Knowing all that (basically how it works), you can start to figure out what works best for your project at the quality level you hope to achieve -- or IOW, what makes the most sense for you & your project. And you can experiment with whatever methods, software, & tricks you can dream up.
Graphics apps that let you use layers work very well for creating & placing the shapes you'll use for button highlights -- just export all those shapes in a .png file with transparency, & import into DVDA. Vegas works very well -- actually better than P/Shop -- for compositing text & graphics, but placement's not as easy as in a graphics app. Virtual Dub is better & faster at resizing video, so it can be great for motion thumbnails/buttons. And there are loads of apps for simple 3D FX -- for buttons that look like buttons, something like eCover Engineer can map an image to a 3D rectangle in seconds... vary the box thickness to create pressed & un-pressed versions, using them on 2 otherwise identical menu pages.
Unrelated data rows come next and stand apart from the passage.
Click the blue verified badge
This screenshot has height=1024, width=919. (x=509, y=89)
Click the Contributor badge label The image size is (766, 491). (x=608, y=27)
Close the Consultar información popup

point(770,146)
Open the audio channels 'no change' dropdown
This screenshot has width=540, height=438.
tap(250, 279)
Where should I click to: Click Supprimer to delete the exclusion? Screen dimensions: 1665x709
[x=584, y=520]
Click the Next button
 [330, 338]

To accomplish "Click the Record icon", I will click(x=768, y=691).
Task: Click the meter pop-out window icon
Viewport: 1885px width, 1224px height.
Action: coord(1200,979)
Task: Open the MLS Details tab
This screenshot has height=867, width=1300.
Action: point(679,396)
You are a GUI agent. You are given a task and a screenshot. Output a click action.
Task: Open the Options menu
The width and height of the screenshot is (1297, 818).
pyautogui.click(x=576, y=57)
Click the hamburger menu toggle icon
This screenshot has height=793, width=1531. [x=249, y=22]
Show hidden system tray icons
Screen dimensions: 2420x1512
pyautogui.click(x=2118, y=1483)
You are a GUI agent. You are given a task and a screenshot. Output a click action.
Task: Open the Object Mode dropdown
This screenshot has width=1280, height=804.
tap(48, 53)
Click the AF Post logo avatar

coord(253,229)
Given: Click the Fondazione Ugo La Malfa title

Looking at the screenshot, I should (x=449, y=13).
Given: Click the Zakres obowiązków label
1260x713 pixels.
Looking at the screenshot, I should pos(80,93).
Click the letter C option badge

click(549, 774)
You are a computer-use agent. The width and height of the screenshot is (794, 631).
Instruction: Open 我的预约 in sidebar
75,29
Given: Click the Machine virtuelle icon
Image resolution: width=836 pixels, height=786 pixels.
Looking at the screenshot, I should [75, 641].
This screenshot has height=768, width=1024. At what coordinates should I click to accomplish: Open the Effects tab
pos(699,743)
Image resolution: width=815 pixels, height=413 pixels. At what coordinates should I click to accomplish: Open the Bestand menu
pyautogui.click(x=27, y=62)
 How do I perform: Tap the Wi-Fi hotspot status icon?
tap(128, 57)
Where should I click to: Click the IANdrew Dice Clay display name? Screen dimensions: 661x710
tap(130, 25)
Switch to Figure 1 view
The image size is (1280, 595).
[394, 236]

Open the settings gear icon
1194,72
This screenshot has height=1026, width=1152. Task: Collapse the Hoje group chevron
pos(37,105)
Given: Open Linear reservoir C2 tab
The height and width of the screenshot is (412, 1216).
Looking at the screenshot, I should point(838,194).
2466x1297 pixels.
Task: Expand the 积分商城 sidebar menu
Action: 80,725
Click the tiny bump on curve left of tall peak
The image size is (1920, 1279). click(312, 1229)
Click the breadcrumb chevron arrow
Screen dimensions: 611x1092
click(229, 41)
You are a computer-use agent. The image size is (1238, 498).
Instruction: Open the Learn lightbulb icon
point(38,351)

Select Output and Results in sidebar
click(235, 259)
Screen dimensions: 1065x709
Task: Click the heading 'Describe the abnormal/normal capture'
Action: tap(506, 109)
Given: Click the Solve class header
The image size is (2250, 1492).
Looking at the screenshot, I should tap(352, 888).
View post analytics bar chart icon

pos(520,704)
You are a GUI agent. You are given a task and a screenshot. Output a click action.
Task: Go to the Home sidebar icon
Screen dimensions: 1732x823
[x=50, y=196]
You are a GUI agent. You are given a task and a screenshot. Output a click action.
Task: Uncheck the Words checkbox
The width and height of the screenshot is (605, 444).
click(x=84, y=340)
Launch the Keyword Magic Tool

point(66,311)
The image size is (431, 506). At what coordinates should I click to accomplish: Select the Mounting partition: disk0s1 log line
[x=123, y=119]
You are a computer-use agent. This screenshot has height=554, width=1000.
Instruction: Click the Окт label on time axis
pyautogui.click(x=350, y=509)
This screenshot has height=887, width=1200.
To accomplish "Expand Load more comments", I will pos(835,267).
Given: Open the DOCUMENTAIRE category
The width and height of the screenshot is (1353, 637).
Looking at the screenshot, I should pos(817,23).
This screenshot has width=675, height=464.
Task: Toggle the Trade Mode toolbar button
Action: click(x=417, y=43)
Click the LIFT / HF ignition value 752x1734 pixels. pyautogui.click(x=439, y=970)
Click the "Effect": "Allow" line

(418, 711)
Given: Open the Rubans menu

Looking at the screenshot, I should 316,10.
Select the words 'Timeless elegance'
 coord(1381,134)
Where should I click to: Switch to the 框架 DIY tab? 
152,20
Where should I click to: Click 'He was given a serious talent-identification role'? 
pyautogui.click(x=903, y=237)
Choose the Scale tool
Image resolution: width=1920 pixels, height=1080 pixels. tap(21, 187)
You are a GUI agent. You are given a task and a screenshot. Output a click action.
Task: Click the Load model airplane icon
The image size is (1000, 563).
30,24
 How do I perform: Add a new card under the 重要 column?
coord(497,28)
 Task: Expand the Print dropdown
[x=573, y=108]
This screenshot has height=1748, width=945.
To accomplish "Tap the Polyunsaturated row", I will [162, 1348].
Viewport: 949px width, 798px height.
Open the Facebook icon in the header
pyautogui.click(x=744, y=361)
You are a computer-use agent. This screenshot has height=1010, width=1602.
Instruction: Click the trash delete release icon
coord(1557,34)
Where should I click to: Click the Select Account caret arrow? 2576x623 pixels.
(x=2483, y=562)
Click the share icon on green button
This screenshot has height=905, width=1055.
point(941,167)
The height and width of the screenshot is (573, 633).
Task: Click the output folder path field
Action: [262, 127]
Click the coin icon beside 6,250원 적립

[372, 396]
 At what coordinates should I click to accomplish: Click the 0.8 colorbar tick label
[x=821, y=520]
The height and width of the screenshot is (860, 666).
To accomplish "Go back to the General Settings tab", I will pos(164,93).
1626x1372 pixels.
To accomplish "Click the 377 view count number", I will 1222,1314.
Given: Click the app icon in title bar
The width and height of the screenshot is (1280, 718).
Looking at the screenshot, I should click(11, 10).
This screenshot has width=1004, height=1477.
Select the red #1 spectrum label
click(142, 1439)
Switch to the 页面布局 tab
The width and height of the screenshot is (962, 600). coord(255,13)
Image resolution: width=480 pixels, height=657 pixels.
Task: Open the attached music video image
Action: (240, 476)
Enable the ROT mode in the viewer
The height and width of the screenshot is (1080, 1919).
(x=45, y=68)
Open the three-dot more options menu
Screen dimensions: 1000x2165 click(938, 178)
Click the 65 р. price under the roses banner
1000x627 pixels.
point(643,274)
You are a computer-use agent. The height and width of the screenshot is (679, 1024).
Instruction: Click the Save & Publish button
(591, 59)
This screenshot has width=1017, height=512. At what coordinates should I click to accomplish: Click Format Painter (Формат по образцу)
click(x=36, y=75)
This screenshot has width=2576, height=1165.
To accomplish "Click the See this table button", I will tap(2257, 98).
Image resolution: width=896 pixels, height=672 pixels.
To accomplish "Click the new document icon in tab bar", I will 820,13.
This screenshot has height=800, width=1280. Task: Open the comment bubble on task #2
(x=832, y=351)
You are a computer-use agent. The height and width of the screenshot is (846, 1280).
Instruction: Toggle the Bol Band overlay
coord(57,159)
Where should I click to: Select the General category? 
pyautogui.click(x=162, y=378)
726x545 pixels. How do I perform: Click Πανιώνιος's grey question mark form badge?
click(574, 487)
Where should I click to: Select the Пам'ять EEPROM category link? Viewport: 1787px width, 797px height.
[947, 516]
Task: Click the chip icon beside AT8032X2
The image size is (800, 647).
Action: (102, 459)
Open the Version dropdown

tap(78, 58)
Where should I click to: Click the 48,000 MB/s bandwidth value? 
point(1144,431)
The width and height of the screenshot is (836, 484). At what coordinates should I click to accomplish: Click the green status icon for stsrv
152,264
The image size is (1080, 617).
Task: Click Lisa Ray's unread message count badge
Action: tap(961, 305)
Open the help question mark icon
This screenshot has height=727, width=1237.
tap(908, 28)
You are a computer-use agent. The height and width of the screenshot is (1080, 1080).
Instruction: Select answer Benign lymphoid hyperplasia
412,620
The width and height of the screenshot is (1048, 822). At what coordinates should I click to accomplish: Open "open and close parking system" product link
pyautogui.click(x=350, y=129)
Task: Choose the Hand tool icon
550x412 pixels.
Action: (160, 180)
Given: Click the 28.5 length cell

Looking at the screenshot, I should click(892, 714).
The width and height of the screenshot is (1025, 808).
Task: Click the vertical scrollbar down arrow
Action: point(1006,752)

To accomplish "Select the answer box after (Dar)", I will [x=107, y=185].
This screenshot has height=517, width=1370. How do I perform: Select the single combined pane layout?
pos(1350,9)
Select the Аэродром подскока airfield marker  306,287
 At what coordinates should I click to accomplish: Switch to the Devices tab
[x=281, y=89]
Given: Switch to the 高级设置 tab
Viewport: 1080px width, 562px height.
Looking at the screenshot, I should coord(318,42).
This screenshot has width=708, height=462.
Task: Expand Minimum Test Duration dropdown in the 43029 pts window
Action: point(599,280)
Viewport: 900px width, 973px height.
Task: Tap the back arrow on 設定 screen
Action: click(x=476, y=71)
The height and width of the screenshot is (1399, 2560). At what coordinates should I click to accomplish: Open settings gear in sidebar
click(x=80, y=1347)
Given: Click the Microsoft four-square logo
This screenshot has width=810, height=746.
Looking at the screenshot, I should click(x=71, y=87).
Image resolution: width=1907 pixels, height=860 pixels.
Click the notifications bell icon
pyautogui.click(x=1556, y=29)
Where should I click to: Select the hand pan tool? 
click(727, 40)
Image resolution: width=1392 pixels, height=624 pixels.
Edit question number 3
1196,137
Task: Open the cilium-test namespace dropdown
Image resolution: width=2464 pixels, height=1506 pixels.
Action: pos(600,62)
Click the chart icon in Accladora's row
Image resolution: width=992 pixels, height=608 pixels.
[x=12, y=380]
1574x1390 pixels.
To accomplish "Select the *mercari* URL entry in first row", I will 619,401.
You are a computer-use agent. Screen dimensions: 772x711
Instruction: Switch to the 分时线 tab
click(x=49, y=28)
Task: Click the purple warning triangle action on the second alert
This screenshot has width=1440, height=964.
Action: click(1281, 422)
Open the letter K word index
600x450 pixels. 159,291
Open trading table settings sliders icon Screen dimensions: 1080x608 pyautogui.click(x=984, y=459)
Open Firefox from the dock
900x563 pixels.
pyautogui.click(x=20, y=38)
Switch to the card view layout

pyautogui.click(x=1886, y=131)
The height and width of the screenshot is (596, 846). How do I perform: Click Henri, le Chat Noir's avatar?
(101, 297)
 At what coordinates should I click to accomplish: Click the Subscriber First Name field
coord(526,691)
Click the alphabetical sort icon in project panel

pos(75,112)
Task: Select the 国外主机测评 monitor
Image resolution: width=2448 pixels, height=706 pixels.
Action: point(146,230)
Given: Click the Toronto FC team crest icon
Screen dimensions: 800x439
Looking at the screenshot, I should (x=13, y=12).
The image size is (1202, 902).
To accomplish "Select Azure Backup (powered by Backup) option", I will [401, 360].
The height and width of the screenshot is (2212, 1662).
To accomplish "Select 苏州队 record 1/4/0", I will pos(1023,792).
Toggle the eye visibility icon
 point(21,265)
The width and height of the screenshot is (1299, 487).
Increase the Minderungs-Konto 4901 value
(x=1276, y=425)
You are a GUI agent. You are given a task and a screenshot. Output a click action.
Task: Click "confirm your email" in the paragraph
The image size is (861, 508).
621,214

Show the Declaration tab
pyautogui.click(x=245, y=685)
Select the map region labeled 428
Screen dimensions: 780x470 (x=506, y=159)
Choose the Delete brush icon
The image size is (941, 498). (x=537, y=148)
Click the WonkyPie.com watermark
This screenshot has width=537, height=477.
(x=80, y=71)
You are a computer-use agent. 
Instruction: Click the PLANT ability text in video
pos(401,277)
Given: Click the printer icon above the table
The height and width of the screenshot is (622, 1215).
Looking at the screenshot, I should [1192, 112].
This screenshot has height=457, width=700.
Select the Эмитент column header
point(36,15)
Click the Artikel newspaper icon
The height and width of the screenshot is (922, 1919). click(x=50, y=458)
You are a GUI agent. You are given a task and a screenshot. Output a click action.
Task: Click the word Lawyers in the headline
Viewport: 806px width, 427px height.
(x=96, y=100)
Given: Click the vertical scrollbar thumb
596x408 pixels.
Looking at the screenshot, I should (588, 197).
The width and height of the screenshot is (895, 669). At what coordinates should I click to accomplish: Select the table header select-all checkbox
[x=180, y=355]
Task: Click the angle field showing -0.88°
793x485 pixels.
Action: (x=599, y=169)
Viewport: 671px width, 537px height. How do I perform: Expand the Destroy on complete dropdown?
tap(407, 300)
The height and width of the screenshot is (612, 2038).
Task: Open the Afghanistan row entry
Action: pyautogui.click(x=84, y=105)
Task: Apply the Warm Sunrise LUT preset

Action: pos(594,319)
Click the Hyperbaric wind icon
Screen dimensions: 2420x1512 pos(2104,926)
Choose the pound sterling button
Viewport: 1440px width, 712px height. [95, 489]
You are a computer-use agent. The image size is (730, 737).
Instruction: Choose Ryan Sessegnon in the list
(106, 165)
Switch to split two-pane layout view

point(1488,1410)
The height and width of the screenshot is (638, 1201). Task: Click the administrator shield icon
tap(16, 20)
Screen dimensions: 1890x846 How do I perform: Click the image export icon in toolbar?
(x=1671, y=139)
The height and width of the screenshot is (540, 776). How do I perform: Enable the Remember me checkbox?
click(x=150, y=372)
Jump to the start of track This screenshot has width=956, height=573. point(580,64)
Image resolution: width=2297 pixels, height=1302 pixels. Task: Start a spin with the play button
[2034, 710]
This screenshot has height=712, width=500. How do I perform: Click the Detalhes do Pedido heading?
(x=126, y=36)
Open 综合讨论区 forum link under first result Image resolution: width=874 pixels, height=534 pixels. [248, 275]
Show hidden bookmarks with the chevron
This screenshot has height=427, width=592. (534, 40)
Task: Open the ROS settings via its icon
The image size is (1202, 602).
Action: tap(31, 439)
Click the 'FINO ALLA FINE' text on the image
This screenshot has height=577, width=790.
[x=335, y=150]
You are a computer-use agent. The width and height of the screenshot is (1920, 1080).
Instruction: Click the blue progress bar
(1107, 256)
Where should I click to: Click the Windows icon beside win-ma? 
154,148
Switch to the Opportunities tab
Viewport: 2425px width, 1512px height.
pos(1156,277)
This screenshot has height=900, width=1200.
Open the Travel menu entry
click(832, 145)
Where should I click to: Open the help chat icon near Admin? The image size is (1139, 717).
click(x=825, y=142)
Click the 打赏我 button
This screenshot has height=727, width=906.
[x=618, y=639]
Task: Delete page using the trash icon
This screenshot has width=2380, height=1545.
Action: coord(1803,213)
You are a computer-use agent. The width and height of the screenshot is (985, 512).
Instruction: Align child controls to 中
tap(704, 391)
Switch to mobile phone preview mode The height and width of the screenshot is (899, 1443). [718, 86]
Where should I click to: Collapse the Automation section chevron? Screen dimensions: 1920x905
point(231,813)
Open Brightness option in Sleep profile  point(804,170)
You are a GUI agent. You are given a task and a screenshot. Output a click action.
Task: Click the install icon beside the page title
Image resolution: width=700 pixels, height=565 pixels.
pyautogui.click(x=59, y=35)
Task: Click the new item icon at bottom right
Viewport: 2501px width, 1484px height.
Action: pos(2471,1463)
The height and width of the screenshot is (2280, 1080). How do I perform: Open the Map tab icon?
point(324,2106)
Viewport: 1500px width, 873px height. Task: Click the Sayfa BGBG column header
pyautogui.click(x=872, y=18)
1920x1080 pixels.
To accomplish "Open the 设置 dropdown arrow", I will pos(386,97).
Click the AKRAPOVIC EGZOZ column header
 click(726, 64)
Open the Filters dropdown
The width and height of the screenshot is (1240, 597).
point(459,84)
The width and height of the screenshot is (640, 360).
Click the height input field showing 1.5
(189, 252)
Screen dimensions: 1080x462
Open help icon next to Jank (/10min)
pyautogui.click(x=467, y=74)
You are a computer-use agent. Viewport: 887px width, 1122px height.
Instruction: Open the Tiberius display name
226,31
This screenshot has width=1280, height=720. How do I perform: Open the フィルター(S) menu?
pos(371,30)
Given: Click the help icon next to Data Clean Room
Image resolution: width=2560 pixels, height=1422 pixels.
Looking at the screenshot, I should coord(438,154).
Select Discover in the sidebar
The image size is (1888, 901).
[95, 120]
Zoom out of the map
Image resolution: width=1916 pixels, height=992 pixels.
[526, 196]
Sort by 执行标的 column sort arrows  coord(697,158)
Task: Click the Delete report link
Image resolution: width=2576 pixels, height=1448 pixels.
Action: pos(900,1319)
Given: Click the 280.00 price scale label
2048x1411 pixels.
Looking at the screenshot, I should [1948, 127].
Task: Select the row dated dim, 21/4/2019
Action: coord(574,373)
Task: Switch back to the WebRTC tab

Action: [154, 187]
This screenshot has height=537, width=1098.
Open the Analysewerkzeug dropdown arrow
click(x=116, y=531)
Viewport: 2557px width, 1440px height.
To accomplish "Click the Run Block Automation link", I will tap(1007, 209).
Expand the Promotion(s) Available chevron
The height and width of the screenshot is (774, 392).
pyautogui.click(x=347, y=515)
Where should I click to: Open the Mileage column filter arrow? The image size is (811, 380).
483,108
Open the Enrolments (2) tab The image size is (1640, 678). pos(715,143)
Before creating & importing your button highlight shapes, DVDA offers a few options on how it translates your imported images into the different kinds or types of shapes used -- considering those options can help you decide how you want the highlights to look, & where/how you'll create them. It doesn't have to be hard -- I've used single, black characters from various dingbat or symbol type fonts & simply set DVDA to detect the shapes using transparency -- but it can be -- like importing separate shapes in different colors, or all in black with different transparency levels in a single .png file. While the trend seems to be towards the symbol font approach, crafting your individual shapes to hide &/or alter the underlying background is very doable (remember, everything but highlights is background)... the main limitation is just having a single color per shape type, where every pixel is either that color (on) or nothing (off).
So [finally] back to the original question: how to use a P/Shop created button? There are so many ways... so many paths that image can take before being burned to DVD. When the DVD's finished, that image will have been overlaid on, will be part of a video file. What you, the author has to decide is when, where, & how.
Yes, your tutorial is exactly what I needed. I was just thinking backwards. I was trying to figure out a way to make the graphic show through the background when it isn't there, instead of covering it up with a highlight. I have a thought about the all showing issue as well, but I'll leave it in a note at the tutorial so those that caught it can see it too.